Return exactly the span of lines that opens with the line containing "Plachty a deky (1174, 1153)" and closes with the last line of the data, inclusive.

Collected data
○ ○ ○
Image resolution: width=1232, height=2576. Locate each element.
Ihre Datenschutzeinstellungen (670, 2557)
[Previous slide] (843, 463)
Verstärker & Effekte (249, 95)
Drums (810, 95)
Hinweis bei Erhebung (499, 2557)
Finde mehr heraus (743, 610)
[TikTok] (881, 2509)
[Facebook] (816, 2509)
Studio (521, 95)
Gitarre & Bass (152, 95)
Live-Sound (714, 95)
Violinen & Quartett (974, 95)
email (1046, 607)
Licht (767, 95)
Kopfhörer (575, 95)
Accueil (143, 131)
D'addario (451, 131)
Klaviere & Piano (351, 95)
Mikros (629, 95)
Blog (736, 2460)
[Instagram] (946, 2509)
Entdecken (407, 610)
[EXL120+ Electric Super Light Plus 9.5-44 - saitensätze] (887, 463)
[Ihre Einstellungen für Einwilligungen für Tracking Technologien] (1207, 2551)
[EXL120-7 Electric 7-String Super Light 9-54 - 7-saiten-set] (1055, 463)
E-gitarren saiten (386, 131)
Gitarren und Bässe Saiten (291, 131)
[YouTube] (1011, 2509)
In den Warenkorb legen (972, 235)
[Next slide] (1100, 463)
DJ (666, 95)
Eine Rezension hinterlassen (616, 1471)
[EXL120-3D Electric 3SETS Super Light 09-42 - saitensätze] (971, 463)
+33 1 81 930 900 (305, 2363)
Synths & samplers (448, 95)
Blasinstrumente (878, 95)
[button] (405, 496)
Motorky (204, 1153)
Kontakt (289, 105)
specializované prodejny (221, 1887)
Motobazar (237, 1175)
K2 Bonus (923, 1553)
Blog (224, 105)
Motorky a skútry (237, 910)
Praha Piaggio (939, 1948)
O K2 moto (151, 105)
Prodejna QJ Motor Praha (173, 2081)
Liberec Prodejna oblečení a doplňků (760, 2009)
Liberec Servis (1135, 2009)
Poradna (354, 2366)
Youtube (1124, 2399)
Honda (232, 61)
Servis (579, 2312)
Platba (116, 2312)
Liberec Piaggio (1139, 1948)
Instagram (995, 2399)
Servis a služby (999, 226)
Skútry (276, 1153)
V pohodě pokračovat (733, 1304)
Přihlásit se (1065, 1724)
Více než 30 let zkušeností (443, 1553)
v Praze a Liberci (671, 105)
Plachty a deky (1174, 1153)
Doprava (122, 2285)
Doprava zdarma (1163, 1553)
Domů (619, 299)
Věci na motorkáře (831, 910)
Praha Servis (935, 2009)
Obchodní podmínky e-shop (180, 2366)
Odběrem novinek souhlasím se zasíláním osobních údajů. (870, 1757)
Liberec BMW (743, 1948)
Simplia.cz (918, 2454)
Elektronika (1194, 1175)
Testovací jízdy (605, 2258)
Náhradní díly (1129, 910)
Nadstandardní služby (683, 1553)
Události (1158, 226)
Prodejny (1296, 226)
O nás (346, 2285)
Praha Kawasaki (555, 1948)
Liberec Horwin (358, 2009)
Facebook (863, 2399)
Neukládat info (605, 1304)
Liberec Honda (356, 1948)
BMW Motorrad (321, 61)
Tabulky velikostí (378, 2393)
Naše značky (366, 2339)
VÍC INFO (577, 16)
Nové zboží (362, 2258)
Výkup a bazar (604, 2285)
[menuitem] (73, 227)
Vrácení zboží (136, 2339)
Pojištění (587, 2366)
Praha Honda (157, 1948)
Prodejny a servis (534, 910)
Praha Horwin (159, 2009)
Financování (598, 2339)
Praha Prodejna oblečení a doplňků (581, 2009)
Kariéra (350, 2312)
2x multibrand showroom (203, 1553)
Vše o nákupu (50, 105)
○ ○ ○
• _Expected output_:
Plachty a deky (1174, 1153)
Doprava (122, 2285)
Doprava zdarma (1163, 1553)
Domů (619, 299)
Věci na motorkáře (831, 910)
Praha Servis (935, 2009)
Obchodní podmínky e-shop (180, 2366)
Odběrem novinek souhlasím se zasíláním osobních údajů. (870, 1757)
Liberec BMW (743, 1948)
Simplia.cz (918, 2454)
Elektronika (1194, 1175)
Testovací jízdy (605, 2258)
Náhradní díly (1129, 910)
Nadstandardní služby (683, 1553)
Události (1158, 226)
Prodejny (1296, 226)
O nás (346, 2285)
Praha Kawasaki (555, 1948)
Liberec Horwin (358, 2009)
Facebook (863, 2399)
Neukládat info (605, 1304)
Liberec Honda (356, 1948)
BMW Motorrad (321, 61)
Tabulky velikostí (378, 2393)
Naše značky (366, 2339)
VÍC INFO (577, 16)
Nové zboží (362, 2258)
Výkup a bazar (604, 2285)
[menuitem] (73, 227)
Vrácení zboží (136, 2339)
Pojištění (587, 2366)
Praha Honda (157, 1948)
Prodejny a servis (534, 910)
Praha Horwin (159, 2009)
Financování (598, 2339)
Praha Prodejna oblečení a doplňků (581, 2009)
Kariéra (350, 2312)
2x multibrand showroom (203, 1553)
Vše o nákupu (50, 105)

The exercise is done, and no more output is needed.